Lately, I’ve been sitting with a quiet, constant anxiety. It comes from watching the world change in ways that feel both slow and overwhelming. The climate crisis is ever-present, but the scale of it can be hard to hold. We know we’re part of the harm, and we want to do better: to care more, consume less, and cause less damage. But how do we connect emotionally with something as massive and complex as nature?

With Mother, I began to imagine nature not as a system or place, but as a living being. A mother. Someone who nurtures, gives, and carries memory. Someone who can be hurt. I started asking myself: If nature were a mother, what would her child look like?

The sculptures in this series are amorphous, bodily forms. I shaped them in ceramic, giving them rough, earthy surfaces with hair and fur pushing through the cracks. They feel both intimate and unfamiliar. The forms are hard to define, like fragments from a dream or distant memory. Hair and fur point to growth, change, and a kind of vulnerability. They sit in the space between human and nonhuman, comfort and discomfort, care and rupture.

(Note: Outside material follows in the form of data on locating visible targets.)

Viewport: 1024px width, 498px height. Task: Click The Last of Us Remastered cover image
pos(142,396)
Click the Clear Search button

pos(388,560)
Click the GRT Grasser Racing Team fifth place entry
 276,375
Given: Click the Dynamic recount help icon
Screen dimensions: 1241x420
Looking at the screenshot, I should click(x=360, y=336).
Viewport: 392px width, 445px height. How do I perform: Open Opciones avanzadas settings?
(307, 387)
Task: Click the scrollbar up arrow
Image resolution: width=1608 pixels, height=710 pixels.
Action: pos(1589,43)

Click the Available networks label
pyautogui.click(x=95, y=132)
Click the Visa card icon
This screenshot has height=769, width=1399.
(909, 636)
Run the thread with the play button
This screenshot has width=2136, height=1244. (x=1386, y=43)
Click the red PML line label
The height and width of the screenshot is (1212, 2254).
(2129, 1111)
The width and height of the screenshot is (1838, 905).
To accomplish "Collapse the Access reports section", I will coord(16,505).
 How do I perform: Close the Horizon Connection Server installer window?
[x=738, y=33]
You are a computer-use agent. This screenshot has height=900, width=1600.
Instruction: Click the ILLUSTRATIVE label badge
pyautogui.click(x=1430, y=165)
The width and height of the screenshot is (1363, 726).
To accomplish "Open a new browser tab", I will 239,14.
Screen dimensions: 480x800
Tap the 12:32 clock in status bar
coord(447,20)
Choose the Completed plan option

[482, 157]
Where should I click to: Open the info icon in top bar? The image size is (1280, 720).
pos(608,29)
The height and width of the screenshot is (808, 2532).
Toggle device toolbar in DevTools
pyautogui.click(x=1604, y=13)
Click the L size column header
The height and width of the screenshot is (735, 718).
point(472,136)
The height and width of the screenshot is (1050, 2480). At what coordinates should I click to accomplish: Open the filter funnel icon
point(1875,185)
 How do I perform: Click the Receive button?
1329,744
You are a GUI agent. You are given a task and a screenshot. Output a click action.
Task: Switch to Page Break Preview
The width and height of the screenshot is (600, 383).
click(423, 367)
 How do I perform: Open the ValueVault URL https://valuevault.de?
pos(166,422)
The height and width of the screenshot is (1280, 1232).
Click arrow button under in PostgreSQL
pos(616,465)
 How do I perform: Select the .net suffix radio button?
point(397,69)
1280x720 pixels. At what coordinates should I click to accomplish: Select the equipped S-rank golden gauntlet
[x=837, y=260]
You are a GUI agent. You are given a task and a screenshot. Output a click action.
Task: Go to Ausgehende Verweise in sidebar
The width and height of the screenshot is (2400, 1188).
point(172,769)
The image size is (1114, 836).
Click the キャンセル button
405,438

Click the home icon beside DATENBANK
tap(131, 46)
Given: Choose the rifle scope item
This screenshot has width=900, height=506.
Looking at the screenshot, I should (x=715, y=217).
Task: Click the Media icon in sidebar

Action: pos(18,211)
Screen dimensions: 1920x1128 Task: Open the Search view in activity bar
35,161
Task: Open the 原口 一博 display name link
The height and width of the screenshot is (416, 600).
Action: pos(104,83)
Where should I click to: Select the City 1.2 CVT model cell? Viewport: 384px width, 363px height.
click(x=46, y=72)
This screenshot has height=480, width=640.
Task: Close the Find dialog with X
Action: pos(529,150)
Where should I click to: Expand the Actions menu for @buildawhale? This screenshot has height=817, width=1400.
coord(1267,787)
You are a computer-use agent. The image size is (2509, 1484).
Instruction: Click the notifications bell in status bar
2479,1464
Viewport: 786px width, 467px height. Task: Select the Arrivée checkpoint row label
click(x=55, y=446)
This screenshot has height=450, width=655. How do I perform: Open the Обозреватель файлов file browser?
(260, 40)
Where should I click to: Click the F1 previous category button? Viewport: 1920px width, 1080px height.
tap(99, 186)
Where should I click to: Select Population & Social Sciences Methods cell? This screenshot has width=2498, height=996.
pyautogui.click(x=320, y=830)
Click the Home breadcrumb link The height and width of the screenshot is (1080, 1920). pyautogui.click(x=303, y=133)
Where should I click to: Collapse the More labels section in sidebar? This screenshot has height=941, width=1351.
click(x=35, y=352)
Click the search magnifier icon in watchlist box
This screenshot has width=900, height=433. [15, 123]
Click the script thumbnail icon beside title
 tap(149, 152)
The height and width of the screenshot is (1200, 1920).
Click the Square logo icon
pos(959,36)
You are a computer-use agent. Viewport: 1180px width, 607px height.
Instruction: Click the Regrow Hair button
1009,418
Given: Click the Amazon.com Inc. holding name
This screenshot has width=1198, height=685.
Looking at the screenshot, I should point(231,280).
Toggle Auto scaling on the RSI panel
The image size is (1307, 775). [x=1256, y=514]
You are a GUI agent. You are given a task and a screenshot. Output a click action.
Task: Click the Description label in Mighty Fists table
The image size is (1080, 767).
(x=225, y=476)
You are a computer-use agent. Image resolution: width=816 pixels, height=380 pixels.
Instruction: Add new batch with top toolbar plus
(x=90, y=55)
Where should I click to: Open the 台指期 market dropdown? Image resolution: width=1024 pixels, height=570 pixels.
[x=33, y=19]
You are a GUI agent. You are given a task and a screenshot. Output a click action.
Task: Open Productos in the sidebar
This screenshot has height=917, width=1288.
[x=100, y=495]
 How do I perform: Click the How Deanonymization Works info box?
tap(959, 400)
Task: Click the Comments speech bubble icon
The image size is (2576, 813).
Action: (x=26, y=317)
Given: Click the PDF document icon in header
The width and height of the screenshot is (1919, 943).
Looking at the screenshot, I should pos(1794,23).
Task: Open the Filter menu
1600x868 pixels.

I see these works as emotional containers. They hold my own mix of grief, tenderness, and confusion about the state of the world, and about my role in it. They reflect a longing for protection and reconnection, a desire to return to a place of belonging and safety. But there are no clear answers. Mother lives in that space of uncertainty, caught between care and damage, presence and loss, holding on and letting go.